The evidence of the plaintiff's wife was that he looked in shock when he got home on the day of his dismissal. After that day he behaved as though he would be recalled. When he received the letter of August 29, 1986, he became angry. His behaviour worsened after receiving the letter of September 29, 1986. He was really upset and angered by what was said about him. He became less concerned about his appearance. He was very irritable. In her view, he should have been able to put it behind him and get on with his life, but because of his erratic behaviour she tried to convince him to see a doctor. He rejected that advice. He came from a family that did not go to doctors. His wife thought that during the time of her association with him he had been to a doctor one other time because of lung congestion. He was angry all the time, to such an extent that they could not have people over to the house. After December 1988 his behaviour deteriorated. He had been applying for jobs by sending out resums and in most cases not getting replies He seemed to be losing his self-esteem and was lacking confidence in himself. He had told his eldest boy, who was in the printing trade, about his dismissal. Word got around, and it was rumoured in the trade that he had been involved in some wrongdoing. He had difficulty concentrating on anything other than his obsession with the case. Eventually she insisted that he see a doctor. He had a recurrence of lung congestion, and for a time his blood pressure was so high that he had to see the doctor twice a week. She testified that her relationship with the plaintiff had been deteriorating for six years. She said that in 1988 he started saying that he was worthless and that they would all be better off if he
[Page 22]
was not around. She thought that even though he had been under doctor's care he was just one step away from suicide. She thought he could do it. Before his dismissal the plaintiff handled his day-to-day work with care. He was outgoing and friendly. She had probably never seen him angry. He had a great ability to concentrate. He met the needs of his clients, and some of them became personal friends. Her evidence was not challenged by cross-examination, and I accept it in its entirety.

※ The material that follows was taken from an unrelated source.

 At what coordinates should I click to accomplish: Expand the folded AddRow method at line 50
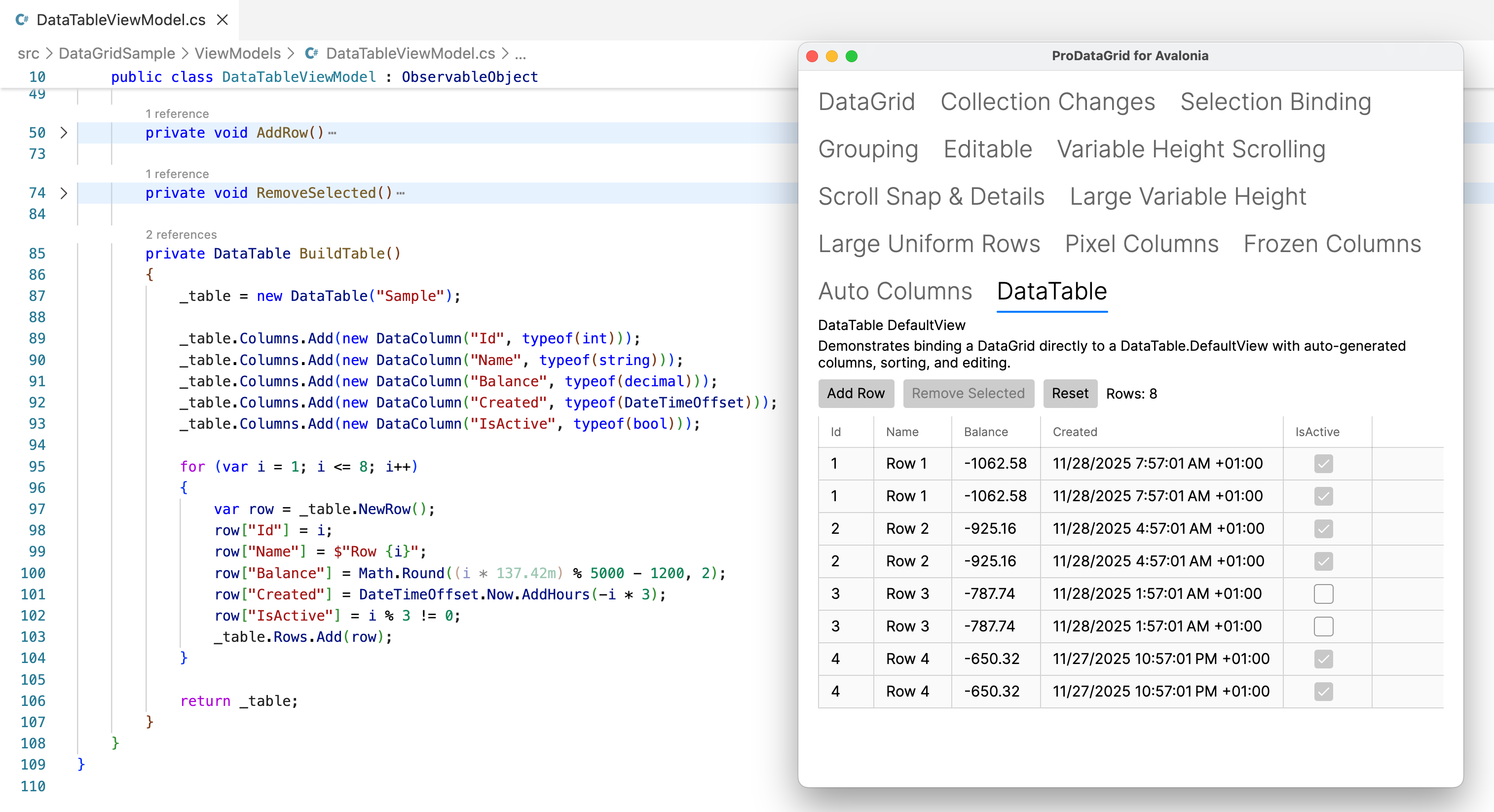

Unlike the plaintiff in Rahemtulla, the plaintiff in the present case did not suffer an immediate acute reaction to what had happened, presumably because of his hope of getting his job back. He was referred to Dr. Milanese, a psychiatrist, but that was not until February 1989. It seems that he had originally been referred to another doctor for psychiatric treatment in November 1988. It was the evidence of Milanese that he saw the plaintiff to assess him for depression to see whether he could be treated. He found that he could and began treatment in the same month. Shortly afterwards, the treatment was interrupted because the plaintiff no longer wished to receive treatment. After approximately two months he came back. In his report of December 19, 1989, Milanese said that in the past two years the plaintiff had developed hypertension which had been partially responsive to treatment. However, of more significance, his mental health had deteriorated since the dismissal.
What was not disclosed to Milanese, or indeed to the court until the fall of 1992, after Milanese gave his first testimony on May 7, 1992, was that the plaintiff had been an undischarged bankrupt from September 26, 1985, until he was granted an absolute order of discharge on December 21, 1988.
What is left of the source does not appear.